CEO SUMMARY: In Kansas City, members of the Regional Laboratory Alliance (RLA) had a common purpose in forming their network four years ago—to preserve their status as laboratory provider for a major managed care plan in their area. After successfully attaining that goal, RLA’s member labs are preparing to raise the bar and implement some ambitious service enhancements.
IN KANSAS CITY, nine member laboratories of the Regional Laboratory Alliance (RLA) continue to expand their network and add services.
RLA currently has contracts with two managed care companies, involving about 400,000 beneficiaries. To prepare itself for the next generation of service projects, it hired its first executive director on June 1, 1999.
“After four years of operations, we were ready to have a full-time executive director lead the expansion of our network’s capabilities,” said Anne B. Byrd, Administrative Director at St. Luke’s Hospital in Kansas City. “We’ve done well with our existing infrastructure, but we need become more sophisticated if we are to move to the next level.”
“Since my arrival in June, we’ve discussed three areas for attention,” said Terry Kirby, RLA’s new Executive Director. “The biggest priority and first on the list is connectivity of our infor- mation systems. It’s time for all of RLA’s data input and reporting needs to be handled in a uniform manner.
“Second, we are actively working to expand our disease management resources,” he noted. “RLA now provides a variety of data to managed care plans that support their HEDIS and NCQA monitoring needs. However, we want to proactively move ahead on that curve. RLA wants to be first to provide payers with a more complete spread of disease management information and data.”
“Third, we need single-source billing and collections. This will strengthen our relationship with payers and the physician offices served by our outreach program,” stated Kirby. “RLA’s member labs are ready to tackle this project.”

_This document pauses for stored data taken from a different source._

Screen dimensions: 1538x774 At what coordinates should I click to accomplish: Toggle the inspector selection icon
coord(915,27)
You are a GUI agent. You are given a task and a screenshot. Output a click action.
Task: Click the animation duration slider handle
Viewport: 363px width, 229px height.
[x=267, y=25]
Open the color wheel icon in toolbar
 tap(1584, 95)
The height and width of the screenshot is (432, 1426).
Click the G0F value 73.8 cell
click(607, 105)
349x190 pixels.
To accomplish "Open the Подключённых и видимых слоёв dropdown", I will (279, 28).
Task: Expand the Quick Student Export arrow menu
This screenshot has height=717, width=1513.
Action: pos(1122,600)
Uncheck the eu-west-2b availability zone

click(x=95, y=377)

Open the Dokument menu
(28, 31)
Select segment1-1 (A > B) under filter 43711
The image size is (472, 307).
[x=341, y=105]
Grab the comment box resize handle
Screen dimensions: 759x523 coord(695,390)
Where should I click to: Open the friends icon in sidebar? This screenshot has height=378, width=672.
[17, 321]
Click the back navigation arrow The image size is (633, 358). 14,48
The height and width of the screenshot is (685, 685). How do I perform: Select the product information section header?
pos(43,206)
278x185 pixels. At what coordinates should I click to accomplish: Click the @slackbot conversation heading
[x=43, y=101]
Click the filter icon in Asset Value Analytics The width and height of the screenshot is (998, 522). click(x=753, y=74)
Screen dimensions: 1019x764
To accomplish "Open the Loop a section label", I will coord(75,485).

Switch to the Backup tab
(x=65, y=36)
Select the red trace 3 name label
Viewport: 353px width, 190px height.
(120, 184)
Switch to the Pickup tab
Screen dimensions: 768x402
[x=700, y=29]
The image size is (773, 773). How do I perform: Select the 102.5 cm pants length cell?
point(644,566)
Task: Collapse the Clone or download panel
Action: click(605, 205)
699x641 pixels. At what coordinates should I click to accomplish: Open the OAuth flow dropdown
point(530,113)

RLA was originally founded in 1995 in response to the news that the area’s major managed care plan was going to move to an exclusive laboratory provider panel. This threatened to exclude the lab outreach programs of RLA’s nine member labs.
It is organized as a messenger model network. Mayo Medical Laboratories (MML) acts as the messenger and provides reference lab testing services. RLA’s executive director is a full-time employee and his compensation is funded by the members of RLA.
“RLA’s defining mission has been to maintain our labs’ access to the payers,” explained Byrd. “For that reason, we have not emphasized shared testing among our members. RLA labs have their own courier arrangements, and Mayo contracts with our couriers to pick up their specimens.
“Our network is funded by the member hospitals,” she continued. “Each month, all expenses of the network are tallied and the member hospitals pay their proportional share.”
One interesting aspect of the RLA network is that it has not stimulated the pathologists at the nine participating laboratories to develop some type of collaborative marketing relationship.
Core Support Group
“That may be because each of our member labs is concentrating on its own laboratory outreach program,” offered Byrd. “From the start, however, there has always been a core group of pathologists among our nine laboratories who’ve provided consistent support to RLA and its goals.”
One confirmation of that support and the respect RLA has gained among local physicians is a recent request for assistance. “A PSO [physician system organization] contacted us several weeks ago,” said Byrd. “They were thrashing with the problem of how to evaluate their physician members, as required by many HMOs.
“The PSO contacted RLA because they wanted to go further than simply looking at utilization patterns of their physicians,” she continued. “They wanted other ways to look at the quality of care provided by a physician, as demonstrated by how physicians used laboratory testing in their practice.”
As this episode demonstrates, Kansas City’s Regional Laboratory Alliance has earned the respect of physicians in the community, as well as the managed care plans it serves (see sidebar above). From this perspective, it has succeed in one of its primary missions.
On the other hand, for more than four years, RLA’s member labs have hesitated to explore consolidation and integration opportunities available to them through their lab network. This illustrates one of the weaknesses of the regional laboratory concept.
The independence of member labs in the network inhibits the ability of the network to generate even greater benefits to its members. Notwithstanding this fact, RLA’s sustained string of operational and market successes should be recognized as a positive accomplishment.
Managed Care Plan Prefers Its Hospital Lab Providers
“Creating this laboratory network was the best move we ever made,” said Anne B. Byrd, Administrative Director of St. Lukes Hospital. “Our relationship with HealthNet, the major managed care plan in our area, is superb.
“In the four years since we began, HealthNet has increasingly become more exclusive in favor of our network,” added Byrd. “They tell us they get virtually no complaints from the outreach testing services our hospital labs provide to their physicians and patients.
“In fact, recently one of the hospitals in the city changed its lab outreach program,” she continued. “We were surprised and pleased when the managed care company actually called our network and asked us to provide lab testing services in that sector of the Kansas City metropolitan area! That vote of confidence certainly confirms that RLA’s service is competitive with other laboratory providers!”